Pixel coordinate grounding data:
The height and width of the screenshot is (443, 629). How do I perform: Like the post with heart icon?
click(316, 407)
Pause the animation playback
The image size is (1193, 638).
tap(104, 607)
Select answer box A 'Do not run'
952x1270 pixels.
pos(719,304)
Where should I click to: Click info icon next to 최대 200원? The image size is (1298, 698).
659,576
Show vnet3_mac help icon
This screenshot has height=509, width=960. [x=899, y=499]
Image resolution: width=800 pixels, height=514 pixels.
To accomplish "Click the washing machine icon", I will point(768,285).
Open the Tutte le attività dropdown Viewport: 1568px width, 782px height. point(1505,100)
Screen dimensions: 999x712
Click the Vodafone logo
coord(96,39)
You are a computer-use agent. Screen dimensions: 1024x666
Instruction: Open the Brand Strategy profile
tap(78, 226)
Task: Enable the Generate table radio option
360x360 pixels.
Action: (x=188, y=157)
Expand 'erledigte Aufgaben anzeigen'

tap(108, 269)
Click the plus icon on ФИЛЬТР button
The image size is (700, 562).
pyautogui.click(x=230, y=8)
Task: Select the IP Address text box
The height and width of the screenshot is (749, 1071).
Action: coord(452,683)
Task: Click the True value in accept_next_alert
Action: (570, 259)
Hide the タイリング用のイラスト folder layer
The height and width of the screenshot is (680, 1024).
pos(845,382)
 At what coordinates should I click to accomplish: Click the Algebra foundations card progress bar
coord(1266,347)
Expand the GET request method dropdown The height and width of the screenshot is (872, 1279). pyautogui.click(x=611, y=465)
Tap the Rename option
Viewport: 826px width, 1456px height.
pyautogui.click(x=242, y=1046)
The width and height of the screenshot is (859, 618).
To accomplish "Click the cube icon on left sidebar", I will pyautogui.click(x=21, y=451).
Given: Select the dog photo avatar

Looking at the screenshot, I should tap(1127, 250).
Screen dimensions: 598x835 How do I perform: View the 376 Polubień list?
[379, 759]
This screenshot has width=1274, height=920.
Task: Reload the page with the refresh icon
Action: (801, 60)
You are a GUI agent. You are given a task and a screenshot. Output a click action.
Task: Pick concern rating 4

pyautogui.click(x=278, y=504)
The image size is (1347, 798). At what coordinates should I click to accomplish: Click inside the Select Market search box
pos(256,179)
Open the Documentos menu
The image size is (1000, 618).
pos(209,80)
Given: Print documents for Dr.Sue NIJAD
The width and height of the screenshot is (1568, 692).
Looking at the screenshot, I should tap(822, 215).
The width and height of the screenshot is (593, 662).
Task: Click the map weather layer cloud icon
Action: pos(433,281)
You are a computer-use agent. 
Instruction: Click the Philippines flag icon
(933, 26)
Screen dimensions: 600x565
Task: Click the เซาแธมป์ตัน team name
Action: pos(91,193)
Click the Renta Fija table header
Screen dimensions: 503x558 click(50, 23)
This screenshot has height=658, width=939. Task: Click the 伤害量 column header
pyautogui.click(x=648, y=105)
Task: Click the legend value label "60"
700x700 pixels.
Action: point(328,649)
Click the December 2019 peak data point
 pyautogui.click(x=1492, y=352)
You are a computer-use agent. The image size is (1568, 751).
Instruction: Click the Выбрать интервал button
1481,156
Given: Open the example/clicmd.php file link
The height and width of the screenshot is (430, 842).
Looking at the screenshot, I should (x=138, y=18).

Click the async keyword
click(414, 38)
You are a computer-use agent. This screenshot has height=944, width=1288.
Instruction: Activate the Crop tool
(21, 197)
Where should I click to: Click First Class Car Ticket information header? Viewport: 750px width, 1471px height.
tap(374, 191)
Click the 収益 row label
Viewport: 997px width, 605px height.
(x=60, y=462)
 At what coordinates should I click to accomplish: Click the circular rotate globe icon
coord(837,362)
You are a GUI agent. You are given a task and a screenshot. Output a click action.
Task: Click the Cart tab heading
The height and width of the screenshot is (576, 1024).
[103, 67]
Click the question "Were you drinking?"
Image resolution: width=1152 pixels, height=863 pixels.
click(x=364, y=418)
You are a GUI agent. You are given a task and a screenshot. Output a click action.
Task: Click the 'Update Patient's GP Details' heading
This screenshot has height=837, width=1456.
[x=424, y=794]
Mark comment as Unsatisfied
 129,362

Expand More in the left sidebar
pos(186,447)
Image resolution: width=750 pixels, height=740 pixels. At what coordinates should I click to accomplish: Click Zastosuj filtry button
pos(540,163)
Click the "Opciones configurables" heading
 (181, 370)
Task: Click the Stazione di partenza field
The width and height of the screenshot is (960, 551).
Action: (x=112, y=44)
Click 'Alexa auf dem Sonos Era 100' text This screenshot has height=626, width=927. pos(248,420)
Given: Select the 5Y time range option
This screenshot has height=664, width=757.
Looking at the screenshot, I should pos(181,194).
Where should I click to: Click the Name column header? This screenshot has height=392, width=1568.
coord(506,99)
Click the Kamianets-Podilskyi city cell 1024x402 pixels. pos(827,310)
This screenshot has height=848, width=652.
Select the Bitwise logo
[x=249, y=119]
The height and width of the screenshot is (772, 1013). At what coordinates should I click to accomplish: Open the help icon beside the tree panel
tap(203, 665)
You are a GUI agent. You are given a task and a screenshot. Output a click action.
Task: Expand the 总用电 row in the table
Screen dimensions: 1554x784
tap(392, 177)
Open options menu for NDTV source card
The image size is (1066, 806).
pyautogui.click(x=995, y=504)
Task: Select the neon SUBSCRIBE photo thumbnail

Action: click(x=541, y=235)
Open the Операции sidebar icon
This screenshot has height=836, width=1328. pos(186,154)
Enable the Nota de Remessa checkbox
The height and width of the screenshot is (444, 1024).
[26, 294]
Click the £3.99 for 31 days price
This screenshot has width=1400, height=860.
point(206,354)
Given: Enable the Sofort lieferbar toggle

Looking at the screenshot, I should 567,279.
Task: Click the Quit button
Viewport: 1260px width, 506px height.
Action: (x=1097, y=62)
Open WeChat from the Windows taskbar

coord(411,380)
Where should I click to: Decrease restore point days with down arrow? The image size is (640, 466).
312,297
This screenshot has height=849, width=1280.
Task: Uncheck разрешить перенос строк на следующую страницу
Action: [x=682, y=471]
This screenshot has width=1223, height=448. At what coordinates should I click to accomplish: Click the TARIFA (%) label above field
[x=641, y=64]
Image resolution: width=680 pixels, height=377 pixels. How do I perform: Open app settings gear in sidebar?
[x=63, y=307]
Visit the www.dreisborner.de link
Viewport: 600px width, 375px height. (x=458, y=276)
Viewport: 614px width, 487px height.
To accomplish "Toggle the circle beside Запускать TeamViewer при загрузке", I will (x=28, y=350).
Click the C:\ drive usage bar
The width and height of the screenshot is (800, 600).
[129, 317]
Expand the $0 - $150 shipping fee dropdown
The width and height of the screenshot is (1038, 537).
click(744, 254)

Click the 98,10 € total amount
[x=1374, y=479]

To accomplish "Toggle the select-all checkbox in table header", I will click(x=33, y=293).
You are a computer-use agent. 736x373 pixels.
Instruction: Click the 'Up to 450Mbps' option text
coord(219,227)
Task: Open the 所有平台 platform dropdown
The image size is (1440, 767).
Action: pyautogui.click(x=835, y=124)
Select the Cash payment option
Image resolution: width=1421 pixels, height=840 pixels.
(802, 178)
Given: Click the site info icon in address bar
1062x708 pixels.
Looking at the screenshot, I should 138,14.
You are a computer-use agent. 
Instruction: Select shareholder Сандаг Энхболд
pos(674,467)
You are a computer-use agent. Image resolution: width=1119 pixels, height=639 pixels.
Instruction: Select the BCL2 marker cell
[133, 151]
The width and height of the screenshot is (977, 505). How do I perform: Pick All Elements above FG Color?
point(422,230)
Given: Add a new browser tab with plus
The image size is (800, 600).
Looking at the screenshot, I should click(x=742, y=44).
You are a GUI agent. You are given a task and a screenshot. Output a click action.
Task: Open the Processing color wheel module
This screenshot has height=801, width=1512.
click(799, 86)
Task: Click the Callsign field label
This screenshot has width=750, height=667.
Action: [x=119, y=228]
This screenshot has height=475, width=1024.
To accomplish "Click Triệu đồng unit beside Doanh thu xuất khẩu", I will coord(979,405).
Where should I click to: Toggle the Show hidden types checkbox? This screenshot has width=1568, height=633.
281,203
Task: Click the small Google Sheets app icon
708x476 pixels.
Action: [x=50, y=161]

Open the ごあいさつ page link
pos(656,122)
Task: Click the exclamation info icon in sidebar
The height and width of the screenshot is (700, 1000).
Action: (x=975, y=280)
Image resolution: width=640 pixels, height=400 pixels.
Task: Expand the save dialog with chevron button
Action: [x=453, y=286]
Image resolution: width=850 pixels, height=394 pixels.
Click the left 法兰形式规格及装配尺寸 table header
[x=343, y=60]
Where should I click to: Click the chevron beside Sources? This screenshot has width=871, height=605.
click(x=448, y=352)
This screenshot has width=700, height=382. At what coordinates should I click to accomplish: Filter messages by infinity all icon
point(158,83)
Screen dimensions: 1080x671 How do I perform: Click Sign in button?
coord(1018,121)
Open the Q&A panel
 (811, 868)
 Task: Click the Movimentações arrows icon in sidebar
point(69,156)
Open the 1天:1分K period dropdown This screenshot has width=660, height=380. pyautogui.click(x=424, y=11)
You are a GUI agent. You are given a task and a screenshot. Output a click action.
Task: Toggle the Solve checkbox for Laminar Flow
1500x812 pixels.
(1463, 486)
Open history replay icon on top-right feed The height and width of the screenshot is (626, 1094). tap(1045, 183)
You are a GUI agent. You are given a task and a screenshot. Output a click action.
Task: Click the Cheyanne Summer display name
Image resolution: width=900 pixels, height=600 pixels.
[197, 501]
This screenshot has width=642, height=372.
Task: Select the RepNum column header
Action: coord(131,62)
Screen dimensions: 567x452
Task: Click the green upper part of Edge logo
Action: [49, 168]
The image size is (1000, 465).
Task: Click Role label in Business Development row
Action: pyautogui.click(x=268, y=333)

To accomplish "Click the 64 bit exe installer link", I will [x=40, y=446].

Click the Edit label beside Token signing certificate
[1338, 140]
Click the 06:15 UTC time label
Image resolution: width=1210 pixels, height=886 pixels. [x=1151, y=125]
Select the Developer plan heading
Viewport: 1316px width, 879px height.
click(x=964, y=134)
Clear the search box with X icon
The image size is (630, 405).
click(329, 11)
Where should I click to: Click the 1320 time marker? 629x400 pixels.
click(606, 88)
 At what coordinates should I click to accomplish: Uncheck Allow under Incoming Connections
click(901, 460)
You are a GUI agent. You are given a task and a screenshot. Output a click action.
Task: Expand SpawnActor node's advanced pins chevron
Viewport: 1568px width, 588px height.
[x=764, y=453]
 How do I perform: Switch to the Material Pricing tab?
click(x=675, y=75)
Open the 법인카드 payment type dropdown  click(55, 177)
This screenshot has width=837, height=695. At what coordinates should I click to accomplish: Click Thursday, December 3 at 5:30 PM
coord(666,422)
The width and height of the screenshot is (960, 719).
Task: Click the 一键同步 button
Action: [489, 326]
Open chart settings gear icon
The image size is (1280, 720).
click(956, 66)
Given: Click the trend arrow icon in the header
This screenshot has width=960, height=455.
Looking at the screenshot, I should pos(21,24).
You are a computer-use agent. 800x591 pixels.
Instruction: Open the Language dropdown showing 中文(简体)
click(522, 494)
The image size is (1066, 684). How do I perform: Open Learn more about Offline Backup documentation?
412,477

→ **EXERCISE OBJECTIVE**: Where does the string "menu" appear in the records above? Show every line that holds it.

→ **ANSWER FOR THE TASK**:
Open the Documentos menu
Open options menu for NDTV source card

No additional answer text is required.